Damit wird sich die zukünftige gerichtlich geordnete Restrukturierung von Unternehmen in einem völlig anderen Spannungsfeld von Interessen abspielen, als dies bislang bei Insolvenzverfahren der Fall war. Das vorinsolvenzliche Restrukturierungsverfahren wird einen Ausgleich finden müssen zwischen den Interessen des Unternehmens einerseits, das vor der Insolvenz gerettet werden soll, und den der Eigentumsgarantie unterliegenden Rechten der Gläubiger andererseits. Dieses Spannungsfeld wird noch größer, wenn nur einzelne Gläubiger von den Restrukturierungsmaßnahmen betroffen sein sollen.
Es liegt auf der Hand, dass sich auch auf Seiten des Unternehmens intern neue Spannungsfelder eröffnen. Die Geschäftsleiter werden in einem ihnen nicht bekannten gerichtlich geordneten Verfahren Restrukturierungsverantwortung übernehmen müssen. Die Gesellschafter können unterschiedliche Ansichten über die vorzunehmenden Sanierungsmaßnahmen haben, die oft genug auch mit der Zufuhr von Eigenkapital verbunden sind. Gesellschafterstreit wird vorprogrammiert sein, wenn nicht schon zuvor gesellschaftsrechtliche Konflikte bestanden, die manchmal sogar eine der Krisenursachen sein können. Noch völlig unbeantwortet ist bisher auch die Frage, wie die in einem solchen Restrukturierungsverfahren ermöglichten Eingriffe in Gläubiger- und auch Gesellschafterrechte steuerlich betrachtet werden müssen.

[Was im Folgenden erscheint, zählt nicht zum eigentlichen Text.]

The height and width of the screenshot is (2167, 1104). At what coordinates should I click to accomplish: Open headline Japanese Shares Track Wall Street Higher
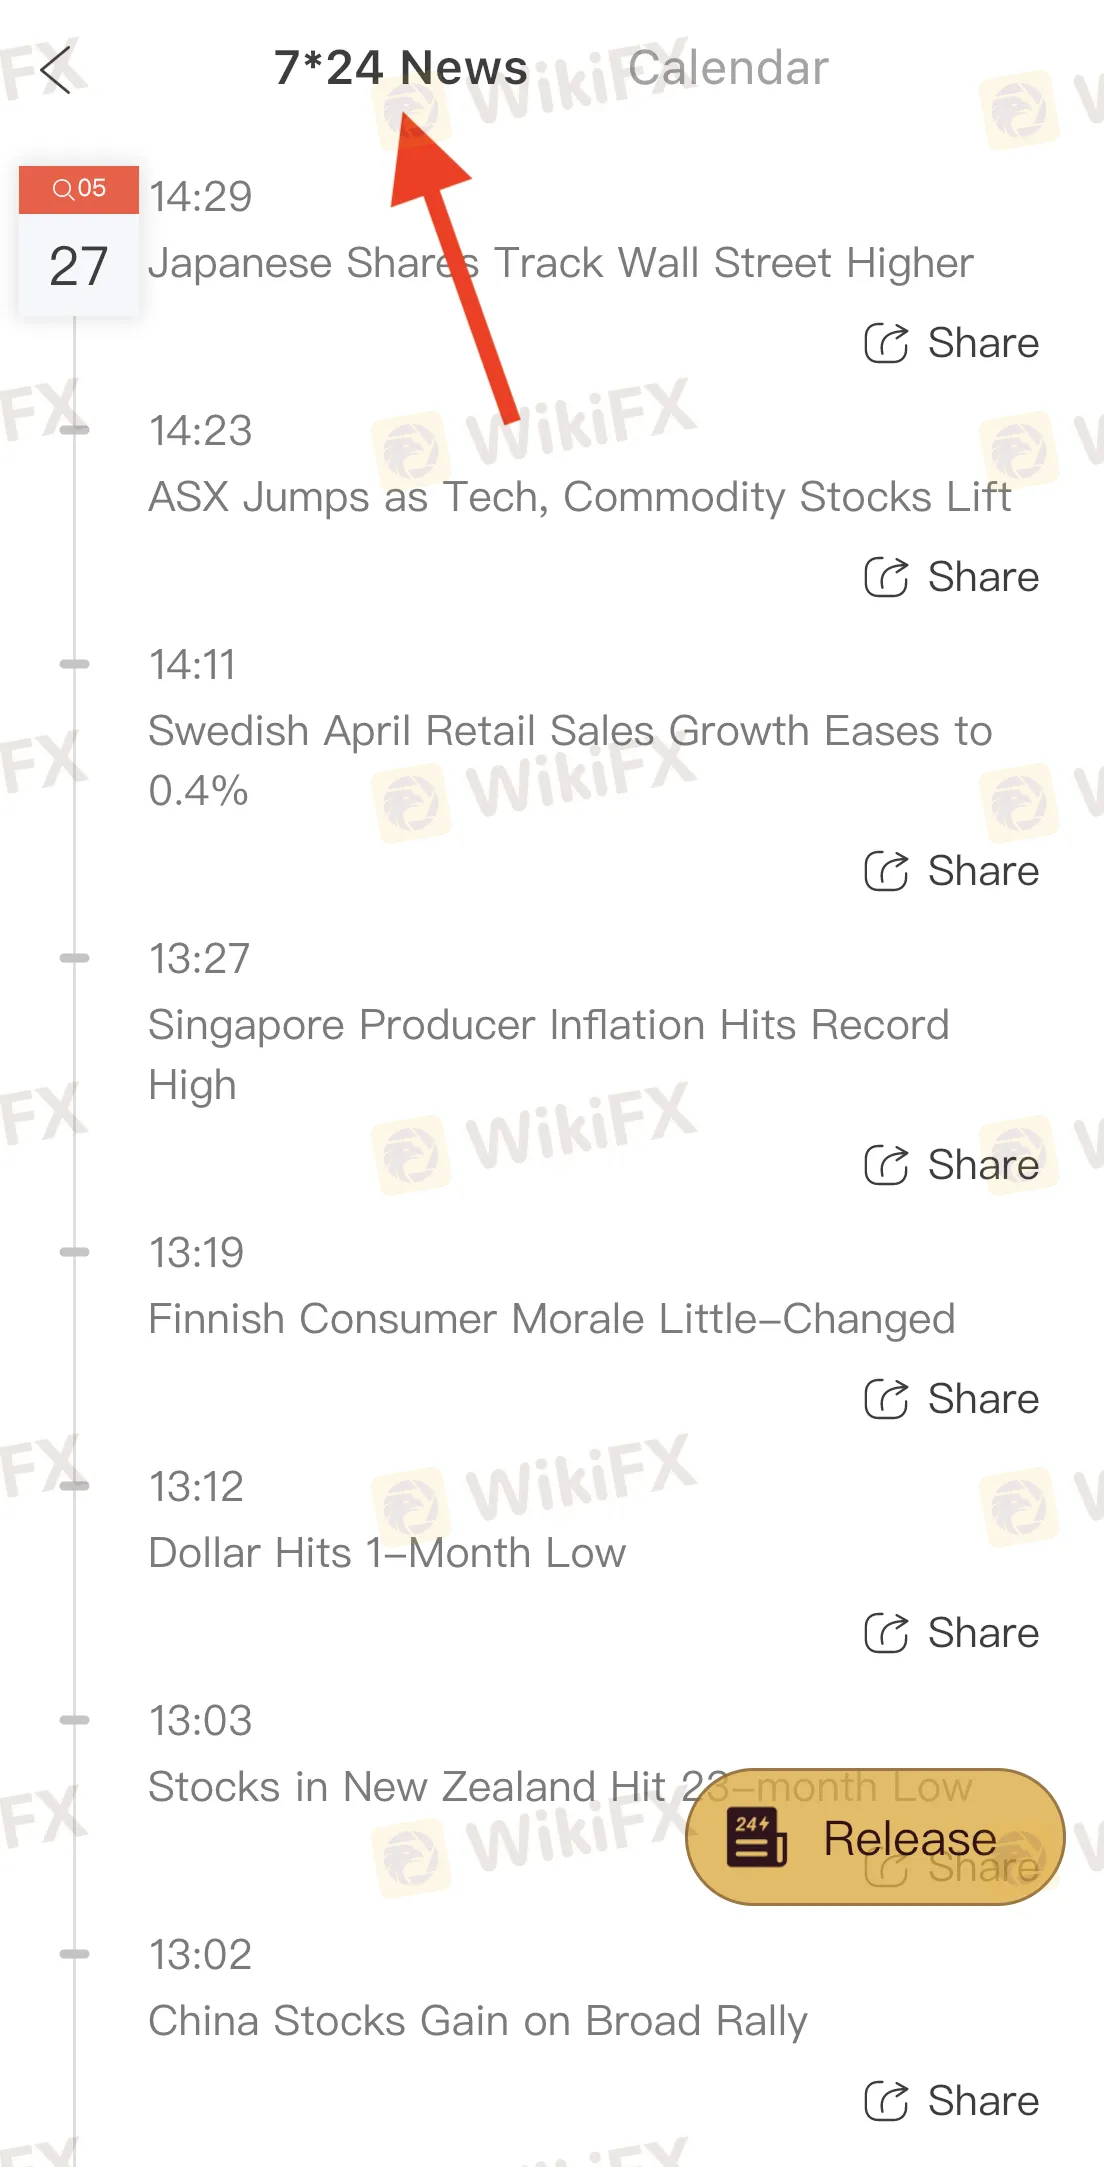point(560,263)
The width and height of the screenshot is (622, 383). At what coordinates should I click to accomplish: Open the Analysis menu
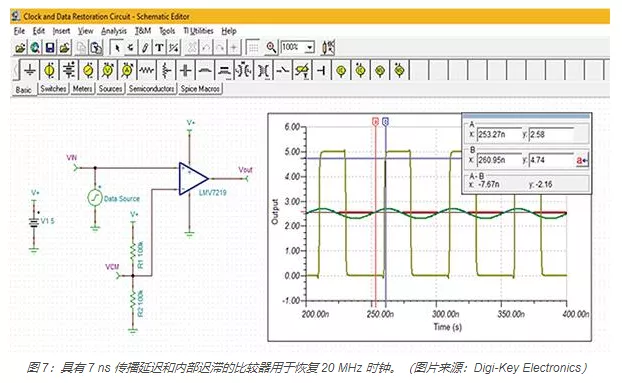114,31
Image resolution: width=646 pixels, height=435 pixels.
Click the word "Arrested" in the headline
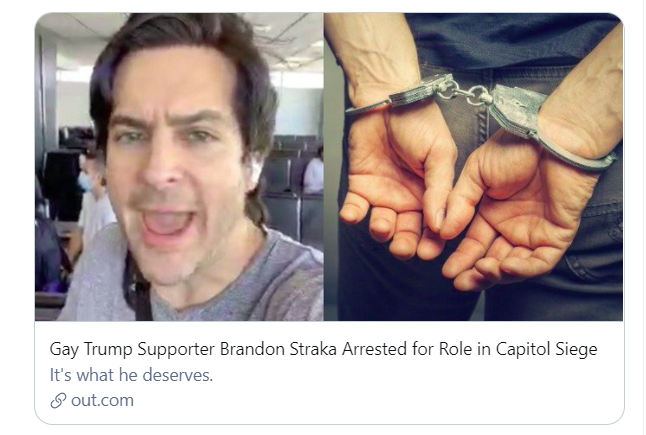pos(375,349)
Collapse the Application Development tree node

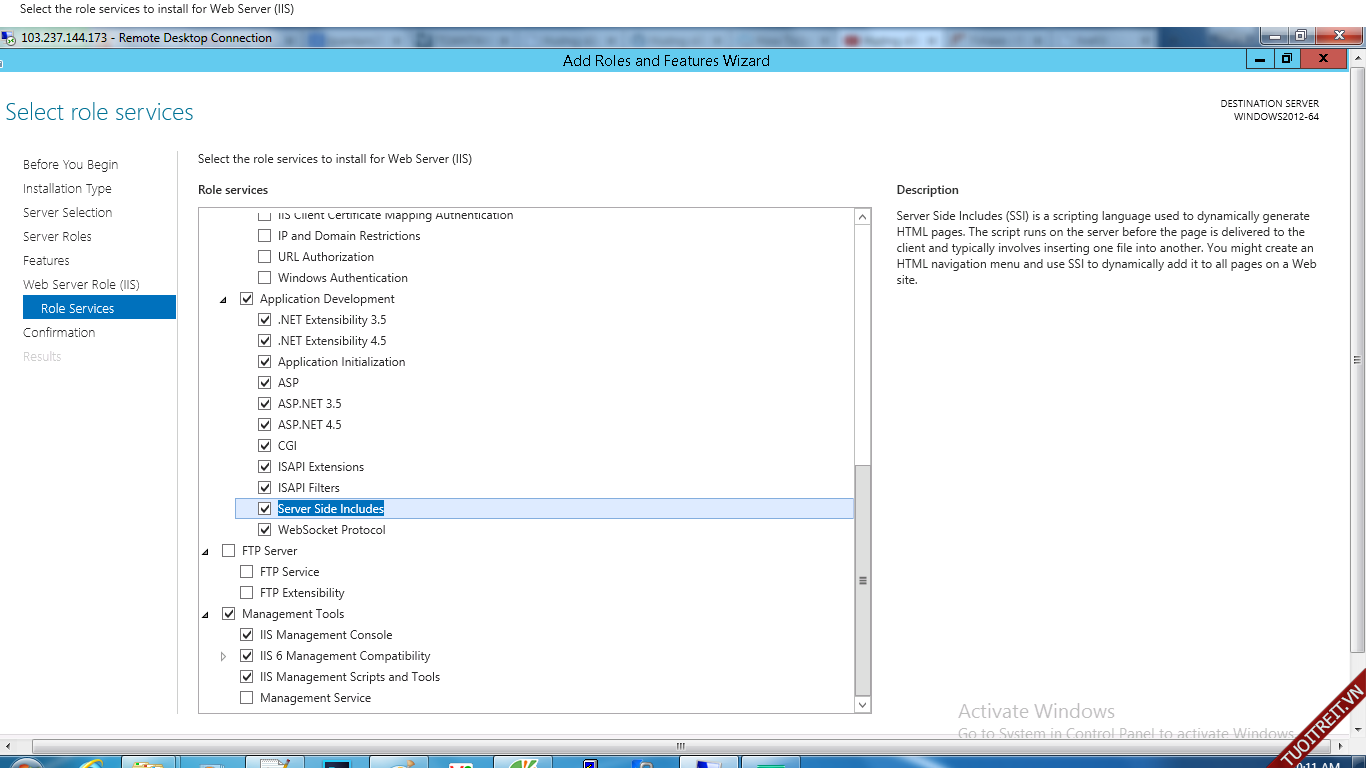coord(223,300)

All diese Aspekte werden dazu führen, dass Know-how aus unterschiedlichen Bereichen zusammengeführt werden muss. Die Geschäftsleiter müssen sich einen Zugang zu einem Frühwarnsystem verschaffen, um die Umstände zu erkennen, die zu einer wahrscheinlichen Insolvenz als Voraussetzung für die Anwendung des neuen Restrukturierungverfahrens führen. Geschäftsleiter sollten sich auch unbedingt rechtzeitig über die veränderten Geschäftsleiterpflichten im Stadium wahrscheinlicher Insolvenz informieren. Die Durchführung des Verfahrens selbst erfordert außerdem Erfahrung mit den durch den Gesetzgeber bereit gestellten Restrukturierungsinstrumenten, insbesondere mit Blick auf die Erstellung eines Restrukturierungsplans.
Fazit
Die bislang bekannte Restrukturierung im Vorfeld einer Insolvenz ohne staatlichen Zwang und die gerichtlich geordnete, aus Insolvenzverfahren bekannte Restrukturierung vermischen sich zu einem neuen Verfahren, das viele Chancen bietet, aber auch breite Expertise aus unterschiedlichen Bereichen erfordert. Restrukturierungsberater werden zukünftig vermehrt interdisziplinär arbeiten müssen, um ihre Mandanten umfassend beraten zu können. Das Zusammenspiel von Wirtschaftsprüfern, Steuerberatern, Gesellschafts- und Insolvenzrechtlern wird den zukünftigen Restrukturierungsmarkt prägen. Die einstmals getrennten Welten gehören der Vergangenheit an.